ARTIFICIAL GENERAL INTELLIGENCE

Or AGI. It is the field of unconstrained machine intelligence. What does "unconstrained" means? It simply means no boundaries. Yes, we have very intelligent machines, such as IBM's Deep Blue that can beat any human at chess. But any 5 years old human can beat Deep Blue at Tic-Tac-Toe!

AGI is the holy grail of AI. A machine that can think as intelligently as a human in all matters. Which is not to say that such a machine should be proud just because it can imitate a human considering how stupid and biased humans are. But it is a start.

The main problem for AGI is one of what computer scientists call "local minimum". What is a "local minimum" you ask? Excellent question! We congratulate you for having AGI!

A "local minimum" is, in essence, a fake solution to a problem. From a mathematical, physical and computational perspective, it is possible to say that every solution to a problem is one of "fitting". What we do is to define the characteristics that our problem has and then "fit" a model to those characteristics. The model that fits the best wins because it is the one that can answer all (or most) of our questions about the problem, including its solutions. This is so because we define the model and as such we know the model. Once we know that this model fits our problem, we simply punch into this model the characteristics of our problem and voila! Out comes an answer. Simple. Elegant. Tricky. Very tricky.

SUCCESSIVE APPROXIMATIONS

What's the problem?
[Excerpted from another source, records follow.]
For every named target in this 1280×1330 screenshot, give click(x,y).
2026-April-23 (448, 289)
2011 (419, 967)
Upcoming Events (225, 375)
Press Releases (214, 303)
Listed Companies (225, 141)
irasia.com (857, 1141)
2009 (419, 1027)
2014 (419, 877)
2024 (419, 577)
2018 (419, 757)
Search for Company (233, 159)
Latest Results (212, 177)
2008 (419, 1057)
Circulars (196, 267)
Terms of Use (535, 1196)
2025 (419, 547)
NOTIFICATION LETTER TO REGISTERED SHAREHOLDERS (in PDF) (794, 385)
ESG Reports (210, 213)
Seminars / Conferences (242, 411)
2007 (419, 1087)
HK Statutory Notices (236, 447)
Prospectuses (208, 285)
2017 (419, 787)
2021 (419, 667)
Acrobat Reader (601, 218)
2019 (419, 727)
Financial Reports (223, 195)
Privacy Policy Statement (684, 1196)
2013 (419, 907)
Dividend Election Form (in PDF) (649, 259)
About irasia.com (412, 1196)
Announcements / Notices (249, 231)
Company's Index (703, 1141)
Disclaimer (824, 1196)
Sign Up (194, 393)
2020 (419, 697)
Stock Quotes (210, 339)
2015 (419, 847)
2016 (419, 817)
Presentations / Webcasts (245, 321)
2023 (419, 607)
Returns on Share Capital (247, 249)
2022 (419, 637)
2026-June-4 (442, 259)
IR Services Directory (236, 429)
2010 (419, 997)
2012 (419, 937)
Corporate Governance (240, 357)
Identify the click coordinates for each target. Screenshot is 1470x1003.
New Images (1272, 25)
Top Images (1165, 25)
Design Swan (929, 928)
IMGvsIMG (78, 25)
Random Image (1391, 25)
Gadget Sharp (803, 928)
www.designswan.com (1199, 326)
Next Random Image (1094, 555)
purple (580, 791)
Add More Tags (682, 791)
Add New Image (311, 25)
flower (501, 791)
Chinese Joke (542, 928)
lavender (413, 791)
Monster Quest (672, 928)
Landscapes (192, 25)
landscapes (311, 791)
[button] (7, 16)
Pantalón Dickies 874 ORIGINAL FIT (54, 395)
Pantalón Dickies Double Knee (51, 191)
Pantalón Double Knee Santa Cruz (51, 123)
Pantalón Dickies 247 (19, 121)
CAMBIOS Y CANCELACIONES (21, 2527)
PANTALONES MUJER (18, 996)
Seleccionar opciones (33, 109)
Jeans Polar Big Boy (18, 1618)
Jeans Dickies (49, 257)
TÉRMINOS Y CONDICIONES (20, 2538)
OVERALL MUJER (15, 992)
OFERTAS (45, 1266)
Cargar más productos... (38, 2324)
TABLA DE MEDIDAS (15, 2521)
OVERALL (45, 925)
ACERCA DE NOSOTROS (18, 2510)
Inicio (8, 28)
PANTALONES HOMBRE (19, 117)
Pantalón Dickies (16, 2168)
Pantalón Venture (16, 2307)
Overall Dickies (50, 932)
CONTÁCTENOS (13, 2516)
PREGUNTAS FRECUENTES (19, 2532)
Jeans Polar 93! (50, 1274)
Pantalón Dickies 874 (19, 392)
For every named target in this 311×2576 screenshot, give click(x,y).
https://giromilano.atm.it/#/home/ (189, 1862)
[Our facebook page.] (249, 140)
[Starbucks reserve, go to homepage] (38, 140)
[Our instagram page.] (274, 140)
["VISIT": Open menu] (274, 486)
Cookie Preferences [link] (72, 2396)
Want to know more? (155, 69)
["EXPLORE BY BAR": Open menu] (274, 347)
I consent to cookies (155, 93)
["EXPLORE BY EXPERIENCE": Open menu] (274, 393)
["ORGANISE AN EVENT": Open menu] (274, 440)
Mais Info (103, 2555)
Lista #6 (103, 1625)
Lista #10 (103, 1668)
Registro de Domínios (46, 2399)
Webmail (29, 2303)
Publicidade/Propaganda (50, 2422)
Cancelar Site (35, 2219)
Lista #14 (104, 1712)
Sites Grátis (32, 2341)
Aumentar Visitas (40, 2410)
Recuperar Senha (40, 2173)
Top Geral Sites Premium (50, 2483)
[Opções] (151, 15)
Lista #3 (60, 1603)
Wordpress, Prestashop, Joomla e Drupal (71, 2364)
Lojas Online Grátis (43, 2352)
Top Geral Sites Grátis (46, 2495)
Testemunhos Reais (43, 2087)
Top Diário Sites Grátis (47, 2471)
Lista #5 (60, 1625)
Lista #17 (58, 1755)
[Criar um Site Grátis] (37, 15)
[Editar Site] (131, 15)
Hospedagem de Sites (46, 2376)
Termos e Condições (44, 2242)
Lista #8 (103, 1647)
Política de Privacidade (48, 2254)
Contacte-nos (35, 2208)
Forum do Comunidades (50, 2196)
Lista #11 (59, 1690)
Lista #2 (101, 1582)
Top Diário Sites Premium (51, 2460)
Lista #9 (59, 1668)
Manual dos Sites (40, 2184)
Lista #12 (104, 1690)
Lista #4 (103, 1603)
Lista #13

The problem is that we don't have a clue as to which model would fit better. In problems slightly more complex than trivial, the number of possible models is literally infinite. We cannot "brute force" the fitting process simply because we don't have enough time to test all our infinite models. Thus, clever minds devised the idea of "successive approximations".

And how does this work?

Simple. We take a model. Let's call it A. We punch in the parameters of our problem to which we already know a solution (S) and get a model-generated one. Let's call it SA (for Solution A). We then compare SA against S and obtain a difference. Let's call this difference DSA.

Now we proceed to tweak (randomly or pseudo randomly or intelligently) the model A. What we get is A1. We repeat the above process and we obtain SA1 and DSA1. We then compare DSA against DSA1. If DSA1 is smaller than DSA, we know that our tweaked model A1 is better than A and we keep it. If not, we go back to A and induce another tweak. And we keep going this way. In so doing, we get different generations of models, each one better than the previous one. For example, we would get:

A, A2, A25, A253, A2538, A25384, and so on.

We know that A25384 is by far the best of the lot. Great, right? Well… not so.

One of the key problems with this process is known how much to tweak, how to tweak and when to stop. The first two problems are relatively simple. The last one is not, even though it would seem trivial.

What one would expect is that:

DSA < DSA2 < DSA25 < DSA253 and so on.

But in real life things are not so simple. We find anomalies and those anomalies are deadly.

Let's say that we did the sequence DSA < DSA2 < DSA25 and now we are doing DSA251. Not good. OK. DSA252. Not good. OK…. DSA25(3547) and still not good. Huh? How is it possible that after 3547 tweaked models based on A25 we still can't find a better solution? Does this mean that A25 is perfect? Well… no. Does this mean that A25 is as good as it can get? Well… no. Then what the heck does it means? It means that your little trick just fell into a "local minimum". A false solution. A solution that is close but not good enough. And why is that our tweaking of A25 got us nowhere? Because we are not tweaking hard enough. And how hard is hard enough? Well… if there would be a way to predict this, we wouldn't have this problem to being with, would we?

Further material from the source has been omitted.